Bubbels en efficiënte markten
In theorie zou een efficiënte markt waar activaprijzen hun werkelijke economische waarde weerspiegelen, geen zeepbel veroorzaken. Sommige economische theoretici geloven dat bubbels pas achteraf zichtbaar worden, terwijl anderen geloven dat investeerders ze tot op zekere hoogte kunnen voorspellen. Aangezien zeepbellen afhankelijk zijn van een prijsstijging die de waarde van een activaklasse overtreft, ligt het voor de hand dat beleggers die geïnteresseerd zijn om ze te identificeren, naar grafieken moeten kijken voor radicale prijsveranderingen die zich in korte tijd voordoen. Hoe volatieler de prijzen van een activaklasse zijn, hoe moeilijker een belegger het echter zal vinden om de vorming van een zeepbel te identificeren.
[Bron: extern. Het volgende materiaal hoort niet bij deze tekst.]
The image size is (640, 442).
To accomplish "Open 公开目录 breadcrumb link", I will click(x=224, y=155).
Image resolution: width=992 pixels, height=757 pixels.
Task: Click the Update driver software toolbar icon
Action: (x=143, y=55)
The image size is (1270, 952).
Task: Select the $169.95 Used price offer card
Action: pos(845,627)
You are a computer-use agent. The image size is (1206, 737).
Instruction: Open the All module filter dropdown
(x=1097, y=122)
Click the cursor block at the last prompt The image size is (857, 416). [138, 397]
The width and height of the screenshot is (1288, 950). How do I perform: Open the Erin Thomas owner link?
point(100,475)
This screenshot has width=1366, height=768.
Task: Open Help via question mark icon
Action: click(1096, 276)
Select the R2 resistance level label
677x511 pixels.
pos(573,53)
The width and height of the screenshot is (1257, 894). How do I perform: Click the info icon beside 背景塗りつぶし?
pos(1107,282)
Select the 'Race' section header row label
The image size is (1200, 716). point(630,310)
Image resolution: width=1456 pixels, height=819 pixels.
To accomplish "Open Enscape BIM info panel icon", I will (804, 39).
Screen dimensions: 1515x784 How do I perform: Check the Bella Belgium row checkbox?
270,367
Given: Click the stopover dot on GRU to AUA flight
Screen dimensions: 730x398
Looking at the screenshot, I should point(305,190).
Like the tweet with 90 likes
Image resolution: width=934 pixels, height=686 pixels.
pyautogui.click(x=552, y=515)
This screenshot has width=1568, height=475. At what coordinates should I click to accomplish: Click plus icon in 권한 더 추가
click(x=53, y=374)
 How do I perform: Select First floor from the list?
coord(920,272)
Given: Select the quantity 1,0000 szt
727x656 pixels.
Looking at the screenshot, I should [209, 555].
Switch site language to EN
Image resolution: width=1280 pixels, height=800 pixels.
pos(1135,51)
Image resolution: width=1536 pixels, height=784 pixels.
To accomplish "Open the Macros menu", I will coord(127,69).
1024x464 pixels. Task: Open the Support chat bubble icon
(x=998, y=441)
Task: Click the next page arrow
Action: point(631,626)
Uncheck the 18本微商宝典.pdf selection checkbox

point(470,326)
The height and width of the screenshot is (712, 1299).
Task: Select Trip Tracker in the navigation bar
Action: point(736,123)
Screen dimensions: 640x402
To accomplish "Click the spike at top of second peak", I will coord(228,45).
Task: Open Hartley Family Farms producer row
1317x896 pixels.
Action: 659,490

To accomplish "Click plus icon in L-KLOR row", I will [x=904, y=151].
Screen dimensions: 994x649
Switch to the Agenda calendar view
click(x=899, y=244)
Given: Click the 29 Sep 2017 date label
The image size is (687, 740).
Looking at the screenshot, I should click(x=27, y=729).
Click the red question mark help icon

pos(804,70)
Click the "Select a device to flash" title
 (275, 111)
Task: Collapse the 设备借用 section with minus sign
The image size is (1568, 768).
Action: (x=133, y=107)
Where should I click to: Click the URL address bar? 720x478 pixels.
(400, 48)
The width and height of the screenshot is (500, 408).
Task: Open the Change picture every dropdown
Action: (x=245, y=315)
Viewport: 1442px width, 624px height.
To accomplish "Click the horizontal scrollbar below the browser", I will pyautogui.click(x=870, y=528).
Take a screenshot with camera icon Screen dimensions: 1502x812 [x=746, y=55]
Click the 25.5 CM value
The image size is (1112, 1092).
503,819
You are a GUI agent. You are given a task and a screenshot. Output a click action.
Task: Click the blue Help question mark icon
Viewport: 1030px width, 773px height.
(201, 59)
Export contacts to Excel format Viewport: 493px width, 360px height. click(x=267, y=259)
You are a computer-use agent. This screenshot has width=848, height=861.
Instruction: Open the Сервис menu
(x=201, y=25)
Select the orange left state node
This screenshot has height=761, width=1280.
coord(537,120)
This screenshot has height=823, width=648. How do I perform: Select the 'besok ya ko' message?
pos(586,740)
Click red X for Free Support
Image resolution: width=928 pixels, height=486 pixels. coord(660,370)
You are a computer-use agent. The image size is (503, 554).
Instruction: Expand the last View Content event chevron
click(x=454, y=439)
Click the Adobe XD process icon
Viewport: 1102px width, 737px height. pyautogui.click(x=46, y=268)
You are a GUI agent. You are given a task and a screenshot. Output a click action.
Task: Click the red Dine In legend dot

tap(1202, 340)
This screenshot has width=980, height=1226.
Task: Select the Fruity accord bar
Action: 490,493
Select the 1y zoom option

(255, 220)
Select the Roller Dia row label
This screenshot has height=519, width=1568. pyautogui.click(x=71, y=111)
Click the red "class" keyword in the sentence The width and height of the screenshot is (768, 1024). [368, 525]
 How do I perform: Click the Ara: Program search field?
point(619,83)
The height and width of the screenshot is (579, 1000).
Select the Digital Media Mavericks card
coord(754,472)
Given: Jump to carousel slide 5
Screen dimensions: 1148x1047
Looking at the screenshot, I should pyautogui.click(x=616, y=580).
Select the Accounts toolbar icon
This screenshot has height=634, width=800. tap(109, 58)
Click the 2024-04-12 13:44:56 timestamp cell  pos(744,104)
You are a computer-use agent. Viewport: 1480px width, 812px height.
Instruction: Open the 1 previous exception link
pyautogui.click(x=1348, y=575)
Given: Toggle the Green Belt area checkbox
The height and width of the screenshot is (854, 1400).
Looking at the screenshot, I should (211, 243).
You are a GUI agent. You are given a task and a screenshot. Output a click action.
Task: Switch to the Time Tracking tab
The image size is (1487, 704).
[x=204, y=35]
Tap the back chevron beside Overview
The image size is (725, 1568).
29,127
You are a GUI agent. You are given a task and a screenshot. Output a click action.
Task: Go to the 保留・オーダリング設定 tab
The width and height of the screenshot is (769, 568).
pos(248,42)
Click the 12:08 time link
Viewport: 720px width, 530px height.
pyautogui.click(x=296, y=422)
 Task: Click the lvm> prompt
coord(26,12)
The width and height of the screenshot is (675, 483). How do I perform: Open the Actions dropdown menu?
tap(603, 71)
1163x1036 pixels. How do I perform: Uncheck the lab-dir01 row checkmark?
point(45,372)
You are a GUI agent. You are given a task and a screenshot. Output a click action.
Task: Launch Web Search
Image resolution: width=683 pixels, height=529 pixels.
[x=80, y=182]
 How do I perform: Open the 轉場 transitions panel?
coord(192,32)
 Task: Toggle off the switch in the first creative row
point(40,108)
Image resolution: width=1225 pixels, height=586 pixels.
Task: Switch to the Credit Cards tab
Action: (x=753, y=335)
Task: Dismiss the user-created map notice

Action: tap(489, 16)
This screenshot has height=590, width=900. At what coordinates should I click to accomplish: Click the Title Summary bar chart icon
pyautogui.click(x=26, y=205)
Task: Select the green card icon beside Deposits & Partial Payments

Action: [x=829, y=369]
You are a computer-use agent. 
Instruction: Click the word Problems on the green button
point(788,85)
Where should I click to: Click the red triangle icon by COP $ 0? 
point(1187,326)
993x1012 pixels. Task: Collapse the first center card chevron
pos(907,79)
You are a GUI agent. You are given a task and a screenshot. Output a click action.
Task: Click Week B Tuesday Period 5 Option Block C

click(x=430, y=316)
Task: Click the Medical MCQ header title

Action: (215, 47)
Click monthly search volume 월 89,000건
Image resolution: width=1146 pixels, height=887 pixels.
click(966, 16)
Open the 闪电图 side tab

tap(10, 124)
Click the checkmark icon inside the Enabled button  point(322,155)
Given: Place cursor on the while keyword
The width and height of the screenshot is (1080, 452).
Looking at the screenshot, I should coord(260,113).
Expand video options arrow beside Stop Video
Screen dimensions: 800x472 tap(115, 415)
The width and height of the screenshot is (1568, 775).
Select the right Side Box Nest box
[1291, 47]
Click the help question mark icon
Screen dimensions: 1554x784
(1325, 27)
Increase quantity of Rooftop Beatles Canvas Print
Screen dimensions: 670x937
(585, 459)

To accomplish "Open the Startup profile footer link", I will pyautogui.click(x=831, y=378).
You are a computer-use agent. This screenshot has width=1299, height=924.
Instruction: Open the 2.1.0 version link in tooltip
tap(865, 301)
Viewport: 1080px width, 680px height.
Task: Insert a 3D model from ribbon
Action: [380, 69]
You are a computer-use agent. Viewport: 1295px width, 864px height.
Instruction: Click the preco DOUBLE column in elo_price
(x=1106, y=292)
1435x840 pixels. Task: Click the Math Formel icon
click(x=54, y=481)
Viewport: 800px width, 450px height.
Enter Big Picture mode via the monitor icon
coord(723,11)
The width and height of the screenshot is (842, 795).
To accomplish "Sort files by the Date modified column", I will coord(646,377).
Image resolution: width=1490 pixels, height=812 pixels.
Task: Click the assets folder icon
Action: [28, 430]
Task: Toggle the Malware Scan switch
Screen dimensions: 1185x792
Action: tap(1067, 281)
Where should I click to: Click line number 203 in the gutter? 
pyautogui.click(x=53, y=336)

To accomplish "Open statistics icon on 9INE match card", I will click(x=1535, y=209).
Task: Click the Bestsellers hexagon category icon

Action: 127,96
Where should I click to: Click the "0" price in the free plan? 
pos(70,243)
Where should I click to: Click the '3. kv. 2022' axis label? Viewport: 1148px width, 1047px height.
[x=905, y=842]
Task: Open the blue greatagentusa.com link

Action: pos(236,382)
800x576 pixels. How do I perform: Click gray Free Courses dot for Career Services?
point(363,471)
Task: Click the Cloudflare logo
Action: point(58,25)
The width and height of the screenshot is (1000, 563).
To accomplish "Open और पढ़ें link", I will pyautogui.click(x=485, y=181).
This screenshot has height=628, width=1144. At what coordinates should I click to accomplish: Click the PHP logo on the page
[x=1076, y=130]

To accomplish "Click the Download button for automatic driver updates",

De aantrekkingskracht van een bubbel ligt in de enorme hoeveelheid geld die in de groei wordt gestoken. Zelfs een belegger die de mogelijke of waarschijnlijke vorming van een zeepbel onderkent, kan in de verleiding komen om mee te kopen in de stijging, in de hoop winst te behalen vóór de uiteindelijke uitverkoop. De aanzienlijke keerzijde die gepaard gaat met een uiteenspattende zeepbel, zou dergelijke pogingen voor voorzichtige beleggers moeten temperen.